Learning about a conflict state and living in one is completely different. As an international security major at Mount Holyoke College, I thought I knew an adequate amount about the Arab-Israeli conflict and even had my own recommendations for a solution between Israel and Palestine. But I was wrong. I knew nothing. It wasn't until I moved to Israel, to the Arava Institute for Environmental Studies, that I realized how oversimplified my western perspective had been.
I am the third alum from BBA to study at the Arava Institute these past three years. And so, I began my journey to understand the issues, the government, and the people as well. What I learned in textbooks, seminars and papers could not have prepared me for my experience in the Middle East.
Arava is a unique institute, in that it brings together Palestinians, Israelis, Jordanians, Europeans and Americans. We have Muslims, Jews, Christians and Atheists. The institute's motto is nature knows no borders, which inspires its members and students to become living examples: we should know no borders as well. We live together, work together, study together, and fight together. It is part of a process to increase communication between groups that otherwise might not have an outlet to discuss what is going on. It hasn't been easy, especially with the sudden increase in violence. Some believe the Third Intifada is coming; others have become numb to the news. But the communication that happens during our Peace and Leadership sessions is vital to conflict resolution.
As a third party, especially as an American and a Pole, I've learned so much more about the Arab-Israeli conflict. But I've felt frustrated—how can I possibly understand how my Palestinian friend felt growing up in Hebron? How could I understand the pain of the former IDF soldiers who've lost friends and family in Gaza last year? How could I possibly relate to how my Arab friends feel passing through the checkpoints as suspected terrorists? Or the fear of my Jewish friends walking as potential targets through East
Jerusalem? The answer is that I can't. I never will. Neither will the American government, nor her citizenry.
I've learned that the solution to the conflict isn't one to be facilitated solely by an outside party, such as the U.S. The issue at hand may be religious to some, and territorial to others, but it all comes down to communication. Many of my friends here almost didn't come, because their family feared for them and what would happen with the 'other.' This fear of the 'other' is what prevents any sort of communication. The conflict isn't going to be solved quickly, this I know. But there is hope. As long as there are individuals willing to discuss, to challenge and to debate, peacefully, there is hope for a future. The future does not lie in the hands of Abbas or Netanyahu, but in the people. However, I hope I make myself clear when I say that we will never understand the conflict, if we stay isolated from the region.

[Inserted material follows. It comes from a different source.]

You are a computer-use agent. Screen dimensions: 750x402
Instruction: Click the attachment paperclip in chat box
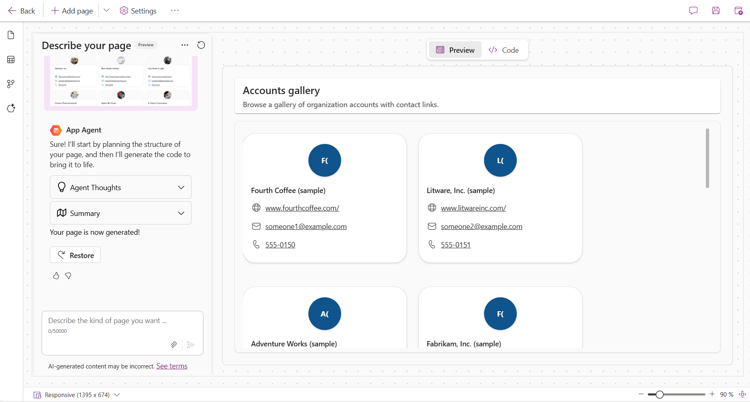[x=174, y=345]
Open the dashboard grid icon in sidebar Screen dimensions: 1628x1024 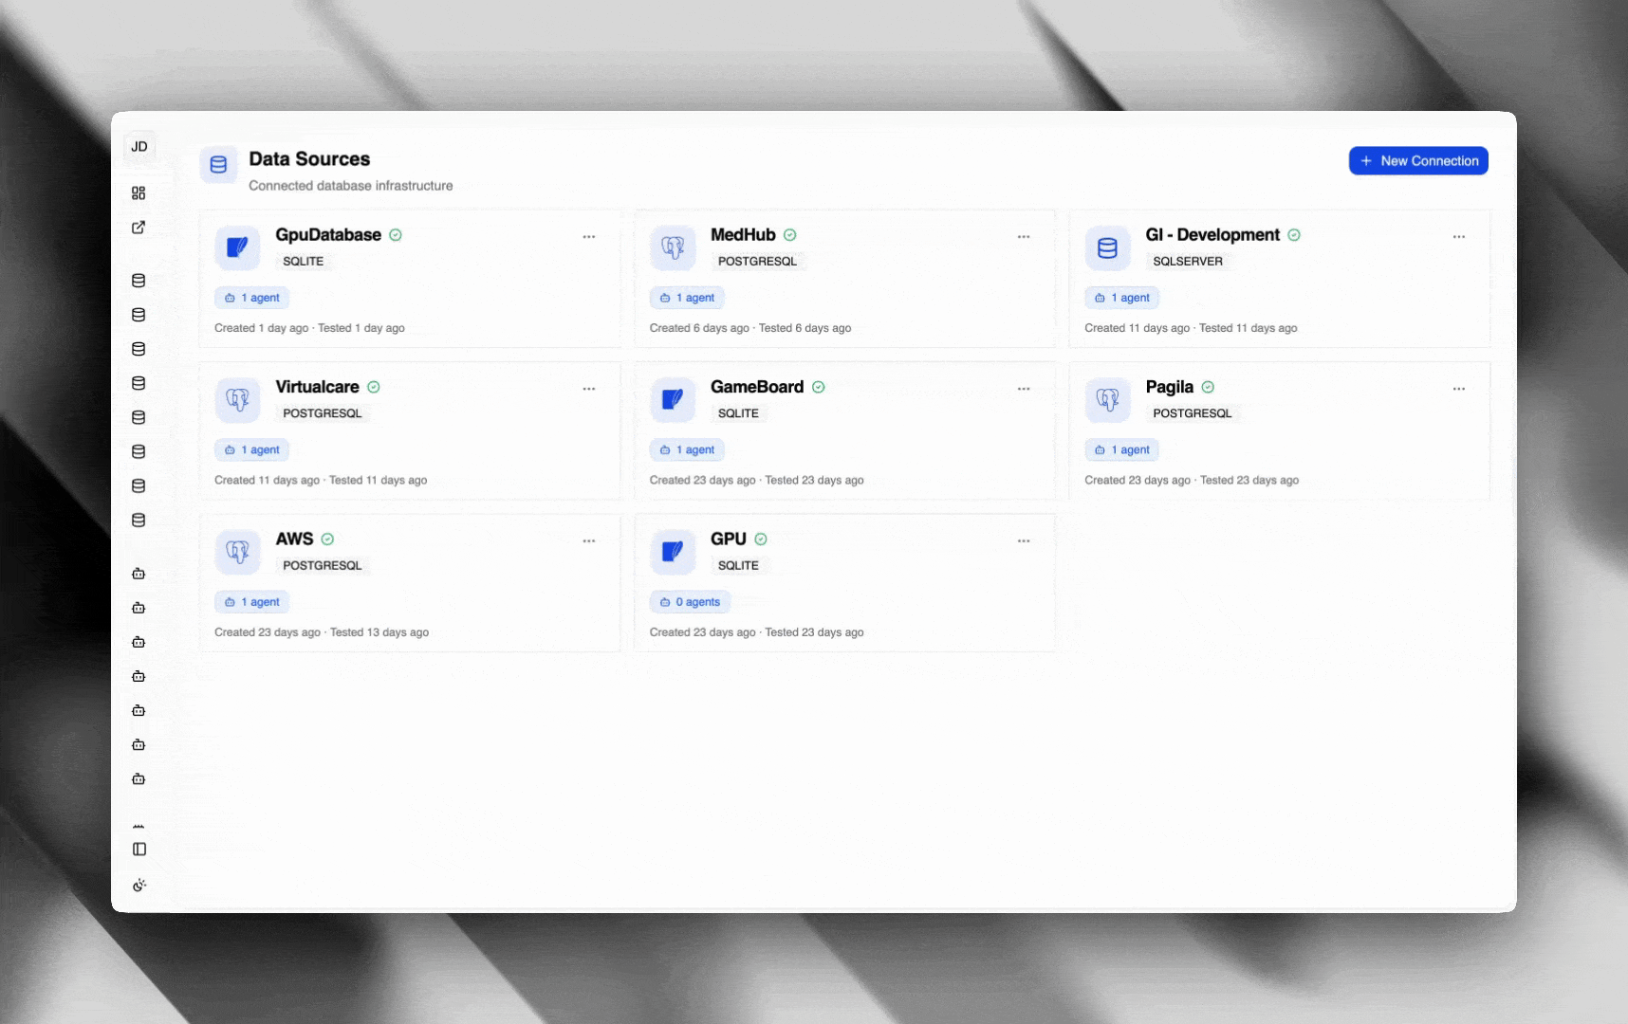pos(139,192)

We mustn't remove ourselves from the equation if we are to ever be part of the solution. This calls for a careful balance of assistance and understanding. In order to understand, we must first listen. Not to one side or the other, but to the dual narrative. We must listen critically, to political leaders and the average Israeli and Palestinian. Each has their own voice, and to be able to assist in Israel and Palestine, we must listen to both. This is what the Arava Institute pursues every single day. While this conflict can seem so hopeless while sitting in Vermont we must never lose hope. One way that hope stays alive is through the support, which the Arava Institute has received by many of you in the Manchester area. I also cannot emphasize how important it is for students from the United States to come and study in the Middle East to get a better understanding of this corner of the world that affects us in so many ways.
We have a daunting task in front of us, as the generation tasked with the burden of resolving the conflict. And while the motto of the Arava Institute seems very simple, it is our best opportunity to unite opposing sides. By focusing on small-scale issues, we have discovered that we are more similar than we are different. And that is the first step towards peace.
Karolinka Sowulewska graduated from BBA in 2012.